树与咲比我还早到教室。也许是因为教室的门扉没有关上吧,两人的交谈声微微传进耳中。对话里都是昨天的电视怎样怎样,或是收音机的节目很有趣之类的无聊话题。
正树每次说话,咲要不是用「败给你了」的眼神看着他,就是会露出笑颜——每次看到咲这样,我都会感到心痛,因为我还没习惯这件事。
这幅光景明明不稀奇的说。
正树出现以前,不管是谁,无论是什么时候,只要对活力十足的咲讲话,她都会用这种表情看着对方。

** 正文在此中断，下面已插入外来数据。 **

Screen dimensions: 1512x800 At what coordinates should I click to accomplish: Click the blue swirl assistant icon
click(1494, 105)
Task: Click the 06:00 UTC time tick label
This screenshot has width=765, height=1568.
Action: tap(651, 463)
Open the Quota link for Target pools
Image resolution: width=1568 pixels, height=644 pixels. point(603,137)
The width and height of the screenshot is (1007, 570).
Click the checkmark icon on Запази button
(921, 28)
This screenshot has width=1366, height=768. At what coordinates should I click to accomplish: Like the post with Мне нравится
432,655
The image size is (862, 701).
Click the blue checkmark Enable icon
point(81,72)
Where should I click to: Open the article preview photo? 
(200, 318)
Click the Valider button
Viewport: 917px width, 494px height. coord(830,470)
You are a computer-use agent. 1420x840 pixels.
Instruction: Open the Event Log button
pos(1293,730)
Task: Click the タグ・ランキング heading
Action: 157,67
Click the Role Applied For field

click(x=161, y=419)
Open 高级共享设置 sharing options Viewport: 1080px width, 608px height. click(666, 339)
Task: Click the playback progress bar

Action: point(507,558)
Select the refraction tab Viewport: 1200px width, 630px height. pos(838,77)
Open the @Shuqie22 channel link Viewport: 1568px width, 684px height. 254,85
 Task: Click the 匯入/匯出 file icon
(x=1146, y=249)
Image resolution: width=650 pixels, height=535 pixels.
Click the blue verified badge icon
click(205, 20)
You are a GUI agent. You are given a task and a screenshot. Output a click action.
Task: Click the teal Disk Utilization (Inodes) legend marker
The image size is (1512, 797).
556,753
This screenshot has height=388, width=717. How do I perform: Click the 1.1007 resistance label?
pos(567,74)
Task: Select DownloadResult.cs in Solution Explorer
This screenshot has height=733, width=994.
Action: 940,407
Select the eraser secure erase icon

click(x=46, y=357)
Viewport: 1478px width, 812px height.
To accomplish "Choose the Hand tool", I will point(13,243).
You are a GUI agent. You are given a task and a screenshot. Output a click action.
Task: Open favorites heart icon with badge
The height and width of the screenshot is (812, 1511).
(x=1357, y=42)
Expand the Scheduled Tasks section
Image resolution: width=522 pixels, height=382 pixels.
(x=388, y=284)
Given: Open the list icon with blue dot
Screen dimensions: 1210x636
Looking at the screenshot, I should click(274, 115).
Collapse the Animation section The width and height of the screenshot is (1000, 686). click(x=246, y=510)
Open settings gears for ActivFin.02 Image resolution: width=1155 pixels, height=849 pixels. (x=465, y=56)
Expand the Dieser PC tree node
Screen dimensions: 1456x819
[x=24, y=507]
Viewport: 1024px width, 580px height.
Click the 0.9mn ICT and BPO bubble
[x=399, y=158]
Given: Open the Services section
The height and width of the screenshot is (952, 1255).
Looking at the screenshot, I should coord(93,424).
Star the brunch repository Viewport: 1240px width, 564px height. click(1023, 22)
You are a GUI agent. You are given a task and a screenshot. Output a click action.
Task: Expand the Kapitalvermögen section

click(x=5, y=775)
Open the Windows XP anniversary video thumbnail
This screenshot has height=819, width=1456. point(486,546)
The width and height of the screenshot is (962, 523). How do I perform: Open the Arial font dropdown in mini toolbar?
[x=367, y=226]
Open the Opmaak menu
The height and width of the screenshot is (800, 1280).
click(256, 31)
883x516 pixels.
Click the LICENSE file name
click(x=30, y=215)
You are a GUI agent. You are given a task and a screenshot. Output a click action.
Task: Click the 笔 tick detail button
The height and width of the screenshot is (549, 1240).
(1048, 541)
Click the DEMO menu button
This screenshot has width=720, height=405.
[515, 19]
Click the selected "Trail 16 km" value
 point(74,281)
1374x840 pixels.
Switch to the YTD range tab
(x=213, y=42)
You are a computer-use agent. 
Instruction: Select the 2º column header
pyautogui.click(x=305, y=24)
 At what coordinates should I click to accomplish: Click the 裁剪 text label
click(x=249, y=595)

可是,咲望着正树的表情,却让我觉得她眼里好像只容得下他一人……
……发现自己又往坏处想后,我摇摇头挥去脑袋里的邪念。
「早安。」
说罢,我走进教室。
「啊,都筑同学,早安啊!」、「喔,武纪。早啊。」
我打完招呼后,两人也以轻快语调向我问候。正树的语气相当亲切,就像他忘记他
为了理惠而责备我,以及叫我「不准接近大家」似地。把书包放在桌上后,我正面朝向正树。
「正树,我有话要跟你说。可以跟我过来一下吗?」
正树试采地望着我的目光,然后点了点头。
我向上次那样,向咲低下了头。
「不好意思,又打扰你们了,神乐……」
「不、不会啦,用不着介意。我们不是,呃……」
咲的表情看起来有些寂寞。让她露出这种表情,我觉得相当内疚。话虽如此,我待会儿要跟正树说的话又不能让她听见。
我跟正树走出教室,来到已成为私下交谈的必去之地——楼梯间。
「话说回来,你一大早表情就很严肃呢。那么,要跟我说什么事?」 在正树的催促下,我毫不客气单刀直入地切进主题。
「你知道你把理惠伤得有多重吗?」
「……是这件事啊。唉,我想也是吧。」
正树的眼神变锐利了。
「受伤的不只理惠,还有春海学姊跟夏海喔!」
「为什么连春姊跟夏海都跑出来了?」
「因为跟你在一起的时间变少,所以她们觉得很寂寞。我不晓得自己有没有让她们打起精神,不过我还是问出原因了。」
「……我很介意你关心她们的动机。不过在那之前,我要先说一件事。姊姊跟妹妹总有一天会离开家庭,不是吗?」
的确,一般来说是这样没错。
可是,家庭这种字眼,根本没办法形容你跟她们两人的关系吧……!
「你实在是……!你也打算逃避她们的情感吗?」
「这个嘛……」
「至少也给她们一个答案吧……?你想让她们期待到什么时候!就是因为你迟迟不给答案,她们才会一直抱着希望!」
「……她们明明没表示过心意,我却自己主动提起吗?这才是所谓的傲慢吧。」
她们就是连问的勇气都失去,才不敢开口问你耶……
「你这个……迟钝男!」
「我很常被这样说啰。」
然后,正树不高兴地说道:
「武纪,你不只要我跟理惠在一起,还要我跟春姊还有夏海谈恋爱吗?少说蠢话了。不管是谁都会说,在现实世界里不可能跟家人谈恋爱吧。要不然你把这间学校的人都问一遍如何?」
这种惹人厌的口吻让我一肚子火。
不过,正树立刻正色说道:
「就算是在法律上可以谈恋爱的家族关系,难道你觉得舆论会允许这种事发生吗?在世人的歧视眼光下,我实在不认为这样能得到幸福。」
我听得出正树刻意修饰过自己的说辞。在法律上可以谈恋爱的家族关系——这恐怕是指姻亲的关系吧。正树之所以这样说,是因为这件事在学校里还是秘密。
「所以,要我说几次都行。我唯一能做的事,就只有尽量减少伤害的扩大,」
「就算那是永远无法复原的伤口,你也要说一样的话吗?」
「……嗯,没错。欵,武纪,只能让一个人幸福的人,想要补偿因他而不幸的其他人时,你觉得怎么做才是正确答案?」
「补偿……?」
正树朝我的胸口挥出拳头。
「我不知道别人怎么想。不过,我啊,觉得让别人有多不幸,自己就应该要幸福到什么地步,这就是对那些人的补偿.所以,我在心里发过誓。如果咲认定了我这个男人,我就一定会让她幸福。」
正树如此宣言,就像要把这些话埋入我心田似地。
我知道这是正树的真心话。可是,我却无法同意他的答案。怒火一点一点地渗出体外。这种想法跟我完全相反,所以我绝对不能认同。
把自己的幸福建立在他人的不幸上,这种事我完全无法想象。就算有人批评我的誓言只是爱作梦的高中生随便又不堪一击的理想,我也不在乎。
「这只是你自私的借口……!」
我发出怒火,正树却连眉毛也没抽动一下。